On Wed, Dec 11, 2013 at 9:37 AM, Pedro Larroy
<[email protected]>wrote:
> I think it would be good to have avro as a generic
> serialization format not only limited by jvm implementation details.
>
There are two issues here. One is how to represent such things in Avro
schemas and the other is how Avro schemas are mapped to programming
languages. The latter is much easier to alter compatibly.
In Avro 1.0, for maximal interoperability and simple implementation, we
sought to restrict schemas to types common to popular programming
languages. For example, we restricted map keys to strings since some
languages don't permit other types as map keys, and we didn't directly
support unsigned integers.
One way to add support for unsigned integers would be to add new primitive
types to Avro schemas. We could then map the new primitive type to
corresponding unsigned primitive types in C, C++ and C#, and perhaps to
java.math.BigInteger in Java. All implementations would need to be updated
to somehow implement the new primitive type.
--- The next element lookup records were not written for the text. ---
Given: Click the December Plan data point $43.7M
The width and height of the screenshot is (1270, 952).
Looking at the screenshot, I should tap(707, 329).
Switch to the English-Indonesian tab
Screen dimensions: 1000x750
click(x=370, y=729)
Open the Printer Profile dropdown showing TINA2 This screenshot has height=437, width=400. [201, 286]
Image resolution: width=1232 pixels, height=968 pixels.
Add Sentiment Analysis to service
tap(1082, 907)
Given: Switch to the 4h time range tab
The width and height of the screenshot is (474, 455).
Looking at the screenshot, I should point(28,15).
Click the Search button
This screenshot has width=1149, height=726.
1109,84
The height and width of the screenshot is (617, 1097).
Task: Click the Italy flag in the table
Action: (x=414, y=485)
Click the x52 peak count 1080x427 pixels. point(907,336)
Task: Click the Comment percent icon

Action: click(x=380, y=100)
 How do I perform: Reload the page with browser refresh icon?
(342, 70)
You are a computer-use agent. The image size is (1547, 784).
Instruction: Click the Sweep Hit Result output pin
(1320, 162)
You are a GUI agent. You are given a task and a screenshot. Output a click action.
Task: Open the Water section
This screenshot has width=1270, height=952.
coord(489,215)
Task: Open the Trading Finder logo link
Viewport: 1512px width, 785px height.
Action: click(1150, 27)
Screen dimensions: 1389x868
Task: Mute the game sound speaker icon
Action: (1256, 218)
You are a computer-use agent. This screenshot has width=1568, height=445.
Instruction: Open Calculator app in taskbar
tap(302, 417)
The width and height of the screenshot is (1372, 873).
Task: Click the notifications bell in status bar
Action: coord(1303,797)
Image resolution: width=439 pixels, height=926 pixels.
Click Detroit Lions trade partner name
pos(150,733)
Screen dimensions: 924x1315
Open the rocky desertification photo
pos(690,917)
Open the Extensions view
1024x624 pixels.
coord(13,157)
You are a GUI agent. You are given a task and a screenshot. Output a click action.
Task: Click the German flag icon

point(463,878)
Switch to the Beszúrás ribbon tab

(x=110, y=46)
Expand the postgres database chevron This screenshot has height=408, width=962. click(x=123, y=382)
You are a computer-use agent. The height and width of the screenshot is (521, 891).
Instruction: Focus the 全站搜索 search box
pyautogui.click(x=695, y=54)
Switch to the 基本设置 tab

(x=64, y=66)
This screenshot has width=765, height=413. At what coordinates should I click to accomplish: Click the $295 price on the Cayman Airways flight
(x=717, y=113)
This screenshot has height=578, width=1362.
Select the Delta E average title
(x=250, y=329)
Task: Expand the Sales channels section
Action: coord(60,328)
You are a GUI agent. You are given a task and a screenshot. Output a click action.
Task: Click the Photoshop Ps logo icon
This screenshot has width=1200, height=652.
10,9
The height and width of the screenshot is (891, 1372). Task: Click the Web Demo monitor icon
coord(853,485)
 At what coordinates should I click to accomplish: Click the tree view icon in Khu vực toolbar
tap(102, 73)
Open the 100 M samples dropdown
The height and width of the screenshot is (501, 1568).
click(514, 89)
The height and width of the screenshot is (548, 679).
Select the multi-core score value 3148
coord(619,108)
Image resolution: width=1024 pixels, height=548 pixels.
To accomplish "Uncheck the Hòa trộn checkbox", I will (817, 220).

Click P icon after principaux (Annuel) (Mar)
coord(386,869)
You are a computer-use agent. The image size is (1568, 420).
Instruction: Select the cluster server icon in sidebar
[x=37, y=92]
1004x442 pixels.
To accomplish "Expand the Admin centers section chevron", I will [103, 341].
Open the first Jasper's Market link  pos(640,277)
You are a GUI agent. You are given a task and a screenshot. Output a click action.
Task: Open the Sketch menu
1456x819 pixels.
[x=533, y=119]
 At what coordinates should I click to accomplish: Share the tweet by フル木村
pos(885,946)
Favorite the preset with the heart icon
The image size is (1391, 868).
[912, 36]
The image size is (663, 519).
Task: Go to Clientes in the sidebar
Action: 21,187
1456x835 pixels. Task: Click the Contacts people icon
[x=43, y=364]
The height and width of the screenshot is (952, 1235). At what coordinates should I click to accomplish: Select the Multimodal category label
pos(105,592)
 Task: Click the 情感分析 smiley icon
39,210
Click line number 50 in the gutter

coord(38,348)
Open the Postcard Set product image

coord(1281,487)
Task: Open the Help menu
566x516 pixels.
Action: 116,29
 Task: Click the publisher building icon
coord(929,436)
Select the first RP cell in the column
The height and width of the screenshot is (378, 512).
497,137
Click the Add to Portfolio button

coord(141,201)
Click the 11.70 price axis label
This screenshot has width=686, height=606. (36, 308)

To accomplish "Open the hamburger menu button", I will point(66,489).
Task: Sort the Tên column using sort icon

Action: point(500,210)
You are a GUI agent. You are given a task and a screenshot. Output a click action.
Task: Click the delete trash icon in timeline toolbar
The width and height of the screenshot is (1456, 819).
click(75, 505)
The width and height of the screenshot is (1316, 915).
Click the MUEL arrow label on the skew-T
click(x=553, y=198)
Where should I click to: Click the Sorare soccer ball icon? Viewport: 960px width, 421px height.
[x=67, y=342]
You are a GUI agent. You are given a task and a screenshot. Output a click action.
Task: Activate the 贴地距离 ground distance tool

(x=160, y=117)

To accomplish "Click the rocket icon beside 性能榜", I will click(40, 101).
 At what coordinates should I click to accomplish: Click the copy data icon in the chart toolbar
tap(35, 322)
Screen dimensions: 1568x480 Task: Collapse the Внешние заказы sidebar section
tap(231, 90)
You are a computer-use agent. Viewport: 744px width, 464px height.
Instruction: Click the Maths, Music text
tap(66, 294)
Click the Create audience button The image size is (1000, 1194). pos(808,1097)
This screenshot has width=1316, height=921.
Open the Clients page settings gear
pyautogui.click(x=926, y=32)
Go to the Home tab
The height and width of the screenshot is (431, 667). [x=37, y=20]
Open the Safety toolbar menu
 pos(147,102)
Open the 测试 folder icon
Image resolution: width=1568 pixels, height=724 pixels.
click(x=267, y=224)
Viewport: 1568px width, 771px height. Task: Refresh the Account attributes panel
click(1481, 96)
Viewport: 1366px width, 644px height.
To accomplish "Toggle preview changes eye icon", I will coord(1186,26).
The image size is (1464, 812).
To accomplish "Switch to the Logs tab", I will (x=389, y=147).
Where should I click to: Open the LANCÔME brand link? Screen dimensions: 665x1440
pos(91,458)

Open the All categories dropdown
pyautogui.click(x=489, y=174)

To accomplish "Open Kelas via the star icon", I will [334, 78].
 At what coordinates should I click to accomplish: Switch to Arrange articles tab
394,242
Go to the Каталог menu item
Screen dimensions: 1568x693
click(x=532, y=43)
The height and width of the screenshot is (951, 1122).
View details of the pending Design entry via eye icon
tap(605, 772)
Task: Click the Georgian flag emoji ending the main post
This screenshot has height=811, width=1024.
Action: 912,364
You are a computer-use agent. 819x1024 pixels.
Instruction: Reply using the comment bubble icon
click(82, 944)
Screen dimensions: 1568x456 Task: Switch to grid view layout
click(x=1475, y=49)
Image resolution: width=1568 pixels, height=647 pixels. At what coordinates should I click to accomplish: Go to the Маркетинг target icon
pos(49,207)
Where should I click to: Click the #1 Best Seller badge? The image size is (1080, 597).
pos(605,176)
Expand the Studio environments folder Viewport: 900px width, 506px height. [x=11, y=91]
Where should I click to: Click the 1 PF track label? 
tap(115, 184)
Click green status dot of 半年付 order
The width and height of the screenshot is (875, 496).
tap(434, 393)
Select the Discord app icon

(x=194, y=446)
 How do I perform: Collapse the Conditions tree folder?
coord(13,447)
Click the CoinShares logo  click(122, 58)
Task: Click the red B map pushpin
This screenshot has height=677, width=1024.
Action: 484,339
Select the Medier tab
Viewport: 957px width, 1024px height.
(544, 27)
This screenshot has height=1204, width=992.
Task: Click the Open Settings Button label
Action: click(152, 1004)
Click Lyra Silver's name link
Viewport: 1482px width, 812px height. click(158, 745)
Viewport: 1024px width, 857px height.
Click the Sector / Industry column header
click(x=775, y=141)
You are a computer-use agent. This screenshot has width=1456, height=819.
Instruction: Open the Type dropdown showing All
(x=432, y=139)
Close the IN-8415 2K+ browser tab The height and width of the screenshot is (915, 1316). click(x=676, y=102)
However we cannot add new primitive types to Avro without breaking
compatibility. We can thus only consider adding such new primitive types
in Avro 2.0.
Another way to add support for unsigned integers in Avro would be to find a
way to represent these as an Avro 1.0 schema. For example, an unsigned
64-bit integer might be represented with the schema {"type":"fixed",
"size":8, "is":"uint"}. This optional extension could be defined in the
specification. We could then map this schema to the corresponding unsigned
primitive types in C, C++ and C#, and perhaps to java.math.BigInteger in
Java. Schemas that use unsigned values would look a little less natural
than if we add a new primitive type to Avro, but compatibility would be
maintained. Implementations could be updated incrementally to provide
better support for unsigned values.
With either approach we could also extend Avro IDL to better support
unsigned types.
Doug